[Stored items]
= Beginning of Section =
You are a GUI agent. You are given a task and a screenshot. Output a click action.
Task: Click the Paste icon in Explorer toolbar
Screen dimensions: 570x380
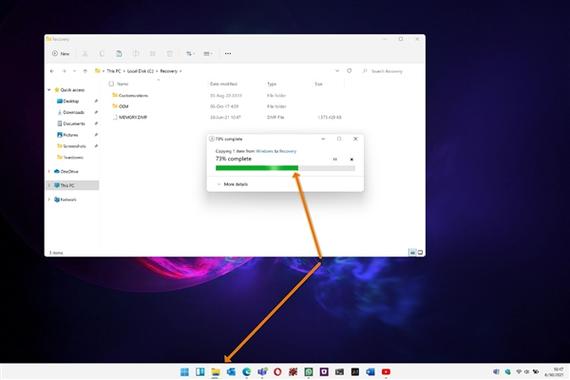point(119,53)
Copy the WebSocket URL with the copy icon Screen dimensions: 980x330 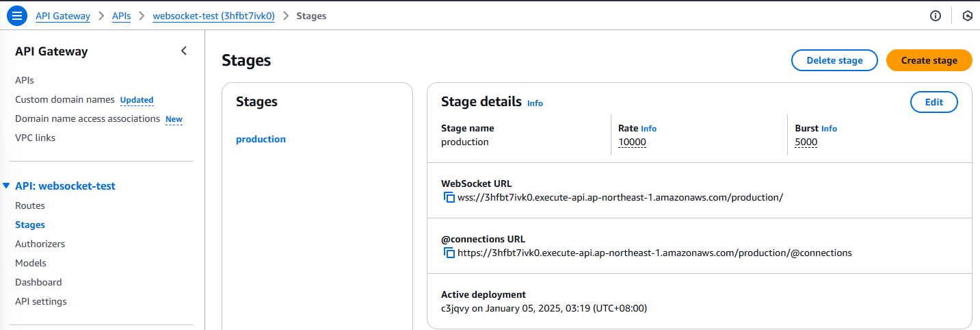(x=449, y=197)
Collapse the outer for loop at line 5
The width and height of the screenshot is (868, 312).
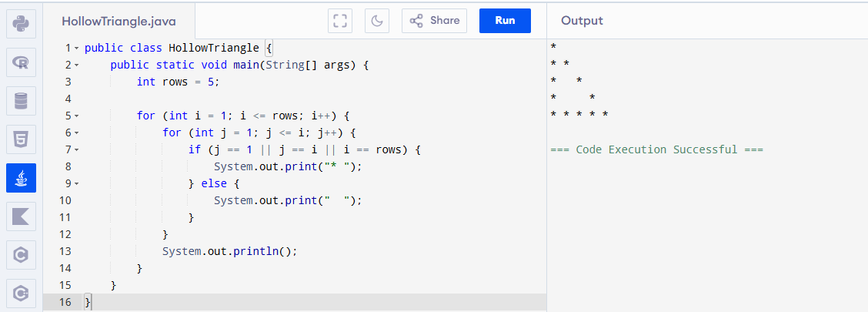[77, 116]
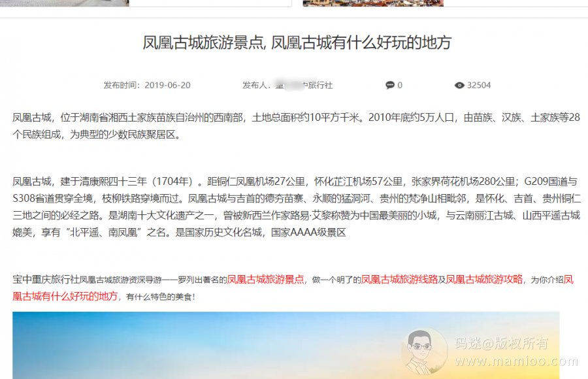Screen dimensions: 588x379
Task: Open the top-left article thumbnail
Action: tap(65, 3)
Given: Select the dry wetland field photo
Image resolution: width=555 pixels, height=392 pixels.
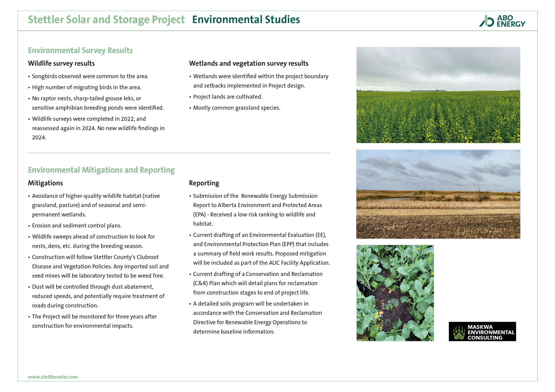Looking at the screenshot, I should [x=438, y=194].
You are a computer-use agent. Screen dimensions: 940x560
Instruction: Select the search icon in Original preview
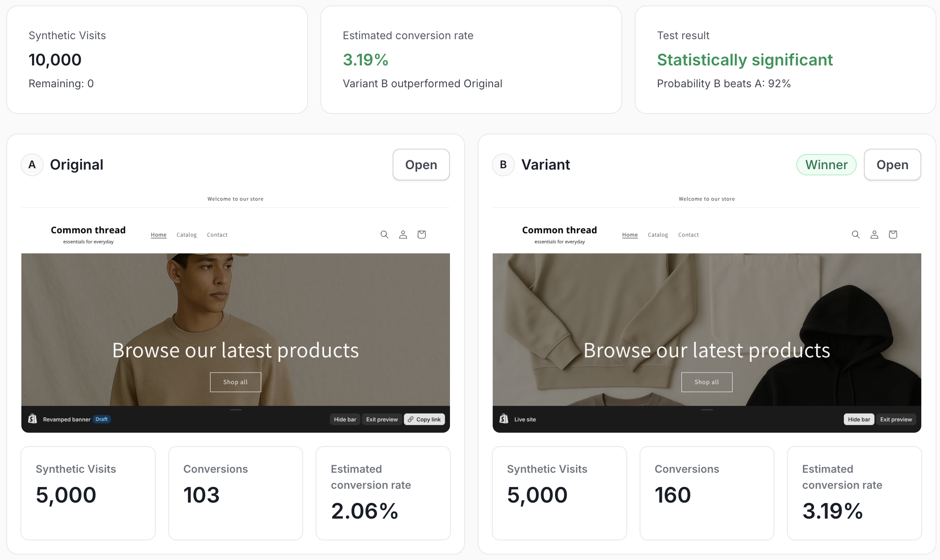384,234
= End of Section =
- _Task requirements_
Leave the pictures out, and retype exactly the lines from the one containing "Image resolution: width=555" through the last line of the entries above, both included.

- _Task answer_
Image resolution: width=555 pixels, height=392 pixels.
Looking at the screenshot, I should [x=438, y=194].
You are a computer-use agent. Screen dimensions: 940x560
Instruction: Select the search icon in Original preview
384,234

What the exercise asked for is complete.